PT XDR помогает обнаруживать угрозы на серверах и рабочих станциях корпоративной сети и реагировать на них:

  • автоматизирует реагирование на инциденты ИБ,
  • связывает события на узлах в единую цепочку атаки,
  • определяет исходную точку атаки,
  • объединяет средства ИБ в единую систему,
  • реагирует на угрозы,
  • нейтрализует топ-20 атак на Linux-системы по матрице MITRE ATT&CK.

В PT XDR доступна установка агента на Linux-системы. С его помощью можно строить цепочки атак, искать и добавлять контекст из других систем.

Операционная система на базе Linux или приложение на ней может быть целью хакера либо промежуточным звеном распространения атаки в инфраструктуре заказчика. PT XDR позволяет найти и остановить злоумышленников.
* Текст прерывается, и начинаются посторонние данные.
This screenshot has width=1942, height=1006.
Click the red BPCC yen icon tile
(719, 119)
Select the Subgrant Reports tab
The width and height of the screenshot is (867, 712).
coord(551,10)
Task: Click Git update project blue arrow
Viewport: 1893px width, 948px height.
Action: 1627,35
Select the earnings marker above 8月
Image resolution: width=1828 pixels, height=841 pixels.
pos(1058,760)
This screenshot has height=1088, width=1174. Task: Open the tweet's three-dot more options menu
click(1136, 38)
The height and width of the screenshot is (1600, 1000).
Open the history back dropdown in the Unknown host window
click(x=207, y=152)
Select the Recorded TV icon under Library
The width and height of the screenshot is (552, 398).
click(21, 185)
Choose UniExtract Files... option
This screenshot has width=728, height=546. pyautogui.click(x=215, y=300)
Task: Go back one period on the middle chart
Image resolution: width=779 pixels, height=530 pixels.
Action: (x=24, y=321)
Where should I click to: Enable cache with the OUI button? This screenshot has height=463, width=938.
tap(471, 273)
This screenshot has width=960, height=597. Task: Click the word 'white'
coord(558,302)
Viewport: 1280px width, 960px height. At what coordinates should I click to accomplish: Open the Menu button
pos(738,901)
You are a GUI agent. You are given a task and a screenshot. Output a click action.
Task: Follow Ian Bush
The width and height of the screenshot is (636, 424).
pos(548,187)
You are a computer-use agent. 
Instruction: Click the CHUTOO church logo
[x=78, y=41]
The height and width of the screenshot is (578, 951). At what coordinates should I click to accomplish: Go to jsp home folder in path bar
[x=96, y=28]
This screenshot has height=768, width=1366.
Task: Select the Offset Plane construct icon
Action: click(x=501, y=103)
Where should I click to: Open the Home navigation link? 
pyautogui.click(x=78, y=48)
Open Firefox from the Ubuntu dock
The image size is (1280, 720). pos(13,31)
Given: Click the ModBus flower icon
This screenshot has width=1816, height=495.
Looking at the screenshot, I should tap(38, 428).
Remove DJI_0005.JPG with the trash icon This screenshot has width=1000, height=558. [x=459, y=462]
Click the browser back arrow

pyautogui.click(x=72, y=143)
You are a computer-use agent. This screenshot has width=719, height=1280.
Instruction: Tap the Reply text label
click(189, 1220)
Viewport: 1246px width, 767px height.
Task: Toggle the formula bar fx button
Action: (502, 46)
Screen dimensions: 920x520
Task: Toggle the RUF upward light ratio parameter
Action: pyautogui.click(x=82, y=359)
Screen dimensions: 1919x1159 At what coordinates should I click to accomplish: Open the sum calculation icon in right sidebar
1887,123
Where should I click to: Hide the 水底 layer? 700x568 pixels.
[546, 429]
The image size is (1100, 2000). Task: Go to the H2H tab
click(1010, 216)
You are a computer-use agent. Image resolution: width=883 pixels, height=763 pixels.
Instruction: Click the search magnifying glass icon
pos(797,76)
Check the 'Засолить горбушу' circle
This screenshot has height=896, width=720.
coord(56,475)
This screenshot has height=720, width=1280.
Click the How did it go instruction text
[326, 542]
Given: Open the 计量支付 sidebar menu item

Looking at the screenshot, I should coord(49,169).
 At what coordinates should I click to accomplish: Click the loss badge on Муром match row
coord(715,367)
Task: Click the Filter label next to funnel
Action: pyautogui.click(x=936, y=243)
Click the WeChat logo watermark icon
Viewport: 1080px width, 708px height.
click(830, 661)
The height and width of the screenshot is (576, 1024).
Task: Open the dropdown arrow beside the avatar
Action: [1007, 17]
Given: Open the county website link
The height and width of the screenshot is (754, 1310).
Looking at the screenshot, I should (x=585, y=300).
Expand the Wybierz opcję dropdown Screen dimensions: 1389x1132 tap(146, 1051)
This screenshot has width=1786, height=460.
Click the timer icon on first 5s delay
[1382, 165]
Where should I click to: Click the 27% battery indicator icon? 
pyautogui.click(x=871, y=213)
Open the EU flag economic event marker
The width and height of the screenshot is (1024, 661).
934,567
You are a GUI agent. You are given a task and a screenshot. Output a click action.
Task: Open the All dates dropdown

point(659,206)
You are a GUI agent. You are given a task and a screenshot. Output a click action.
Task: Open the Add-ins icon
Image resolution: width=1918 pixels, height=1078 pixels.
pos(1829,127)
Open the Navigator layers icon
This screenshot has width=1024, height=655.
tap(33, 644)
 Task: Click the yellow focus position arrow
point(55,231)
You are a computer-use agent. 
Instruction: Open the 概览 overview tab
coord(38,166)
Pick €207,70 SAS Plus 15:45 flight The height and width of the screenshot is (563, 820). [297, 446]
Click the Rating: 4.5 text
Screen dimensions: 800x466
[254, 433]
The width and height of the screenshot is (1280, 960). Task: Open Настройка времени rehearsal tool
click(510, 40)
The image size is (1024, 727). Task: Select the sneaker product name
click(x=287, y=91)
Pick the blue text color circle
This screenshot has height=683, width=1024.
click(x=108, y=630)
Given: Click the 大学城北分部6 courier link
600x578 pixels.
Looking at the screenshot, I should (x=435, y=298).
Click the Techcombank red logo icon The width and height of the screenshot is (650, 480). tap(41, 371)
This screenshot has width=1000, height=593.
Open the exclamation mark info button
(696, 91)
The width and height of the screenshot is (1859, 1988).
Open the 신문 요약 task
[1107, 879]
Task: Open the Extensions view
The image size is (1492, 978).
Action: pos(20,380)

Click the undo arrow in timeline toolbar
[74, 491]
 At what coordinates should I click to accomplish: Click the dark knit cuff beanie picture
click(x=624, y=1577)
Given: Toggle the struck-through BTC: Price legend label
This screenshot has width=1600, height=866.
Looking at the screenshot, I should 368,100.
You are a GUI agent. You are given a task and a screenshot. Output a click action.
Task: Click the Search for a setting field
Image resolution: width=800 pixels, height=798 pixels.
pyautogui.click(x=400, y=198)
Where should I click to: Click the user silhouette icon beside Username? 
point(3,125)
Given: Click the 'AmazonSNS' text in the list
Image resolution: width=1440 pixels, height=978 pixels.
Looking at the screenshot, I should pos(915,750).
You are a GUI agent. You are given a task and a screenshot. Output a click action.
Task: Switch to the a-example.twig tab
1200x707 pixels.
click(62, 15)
4. PT Sandbox: сетевая песочница для выявления вредоносного ПО

PT Sandbox защищает инфраструктуру компании, работающую под управлением Linux:

  • с помощью статического и динамического анализа обнаруживает и блокирует вредоносное ПО;
  • контролирует основные каналы передачи файлов и ссылок в инфраструктуре компании;
  • анализирует объекты и предоставляет результаты проверки с возможностью выгрузки артефактов;
  • использует настраиваемые приманки в виртуальных средах для обнаружения ВПО;
  • повышает достоверность итогового вердикта благодаря проверке трафика, генерируемого в процессе анализа файла;
  • полностью покрывает тактики и техники атакующих по матрице MITRE ATT&CK, связанные с ВПО для Linux.

Совместимость продуктов Positive Technologies c Astra Linux

MaxPatrol SIEM, PT Application Inspector, PT ISIM, PT NAD, PT XDR, PT Sandbox можно установить на Astra Linux. В рамках сотрудничества специалисты Astra Linux предоставляют компании Positive Technologies оперативную информацию по изменениям в новых версиях ОС еще до выхода официальных релизов.

Как использовать Linux-системы безопасно

При переходе на отечественные ОС необходимо руководствоваться официальными инструкциями разработчиков и рекомендациями ФСТЭК по безопасной настройке Linux-систем.